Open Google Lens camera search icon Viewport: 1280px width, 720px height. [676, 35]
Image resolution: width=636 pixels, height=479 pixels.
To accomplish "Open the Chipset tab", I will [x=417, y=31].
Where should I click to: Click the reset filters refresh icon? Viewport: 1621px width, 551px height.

⁂

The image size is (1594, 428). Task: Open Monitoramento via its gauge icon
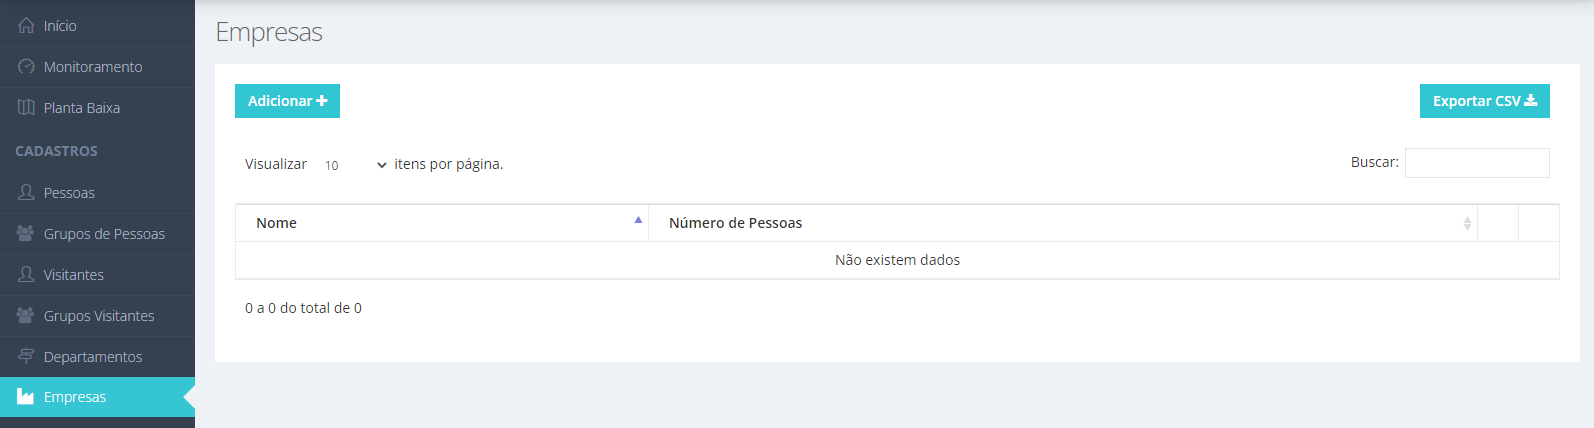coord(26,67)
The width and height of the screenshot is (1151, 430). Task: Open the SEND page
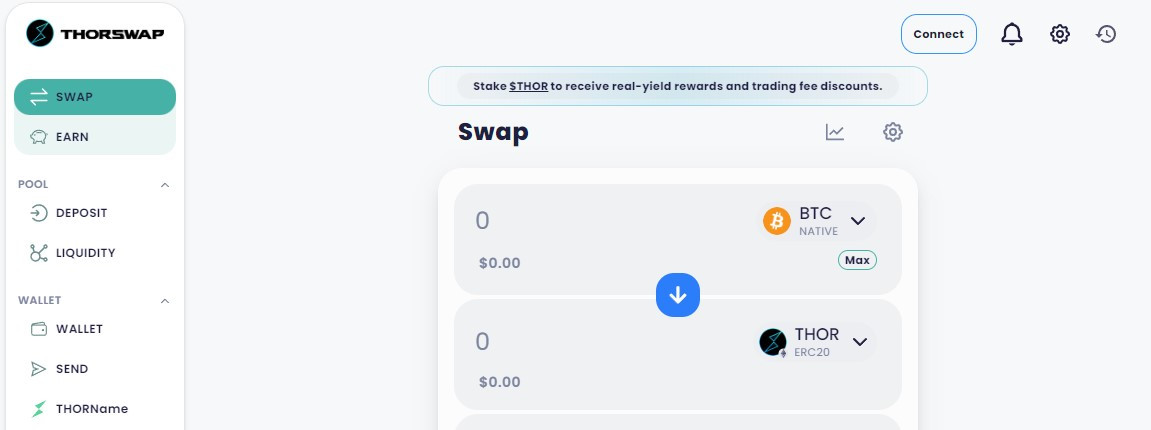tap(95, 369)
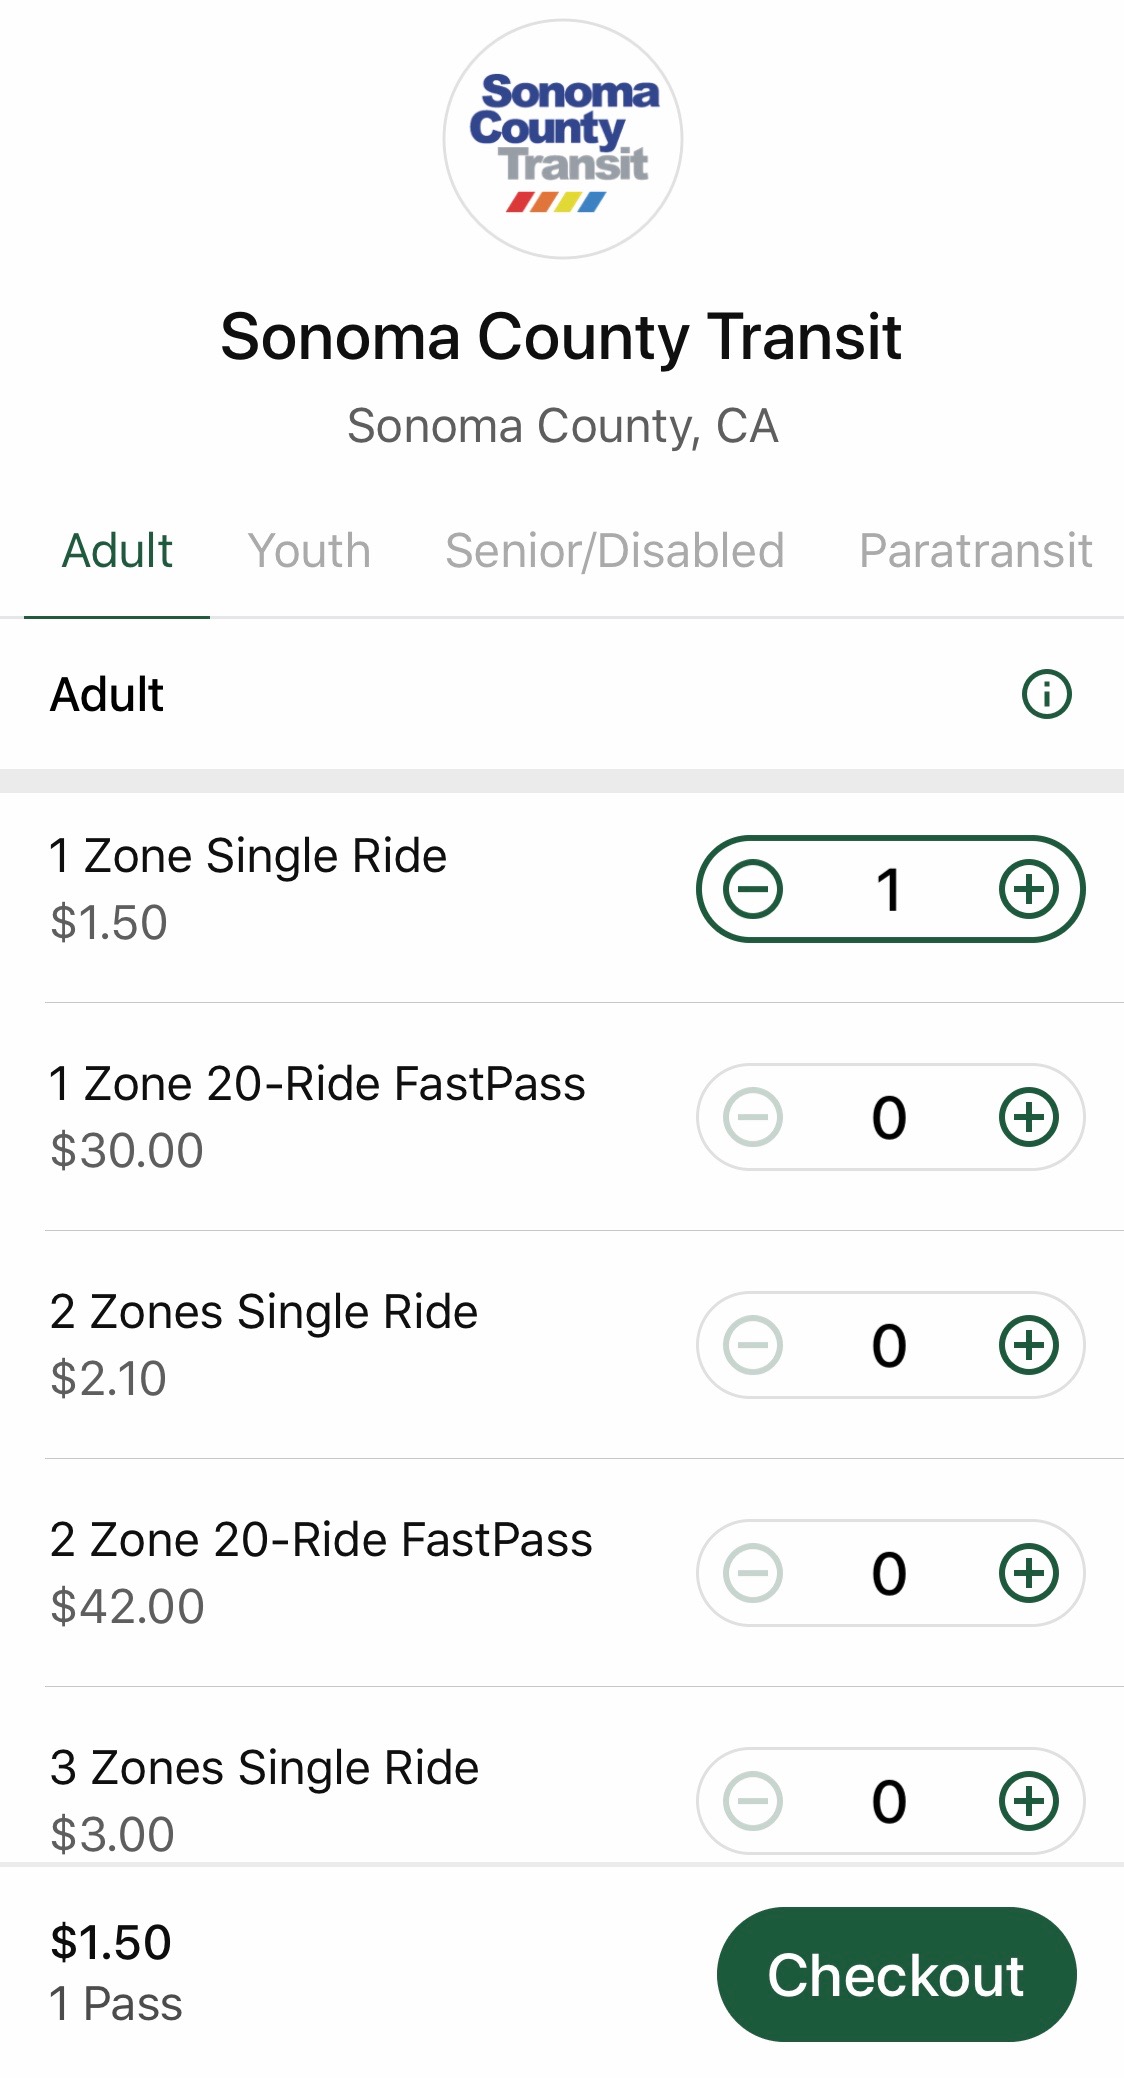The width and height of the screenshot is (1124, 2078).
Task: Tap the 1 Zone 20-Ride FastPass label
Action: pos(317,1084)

⁂

What this task involves: Turn the listing from the line with "The width and height of the screenshot is (1151, 430)." through the line with "Action: pos(317,1084)" into a numbered list, skipping any blank lines. Leave the pictures out.

Exercise solution:
1. The width and height of the screenshot is (1151, 430). Task: Open the SEND page
2. tap(95, 369)
3. The width and height of the screenshot is (1124, 2078).
4. Task: Tap the 1 Zone 20-Ride FastPass label
5. Action: pos(317,1084)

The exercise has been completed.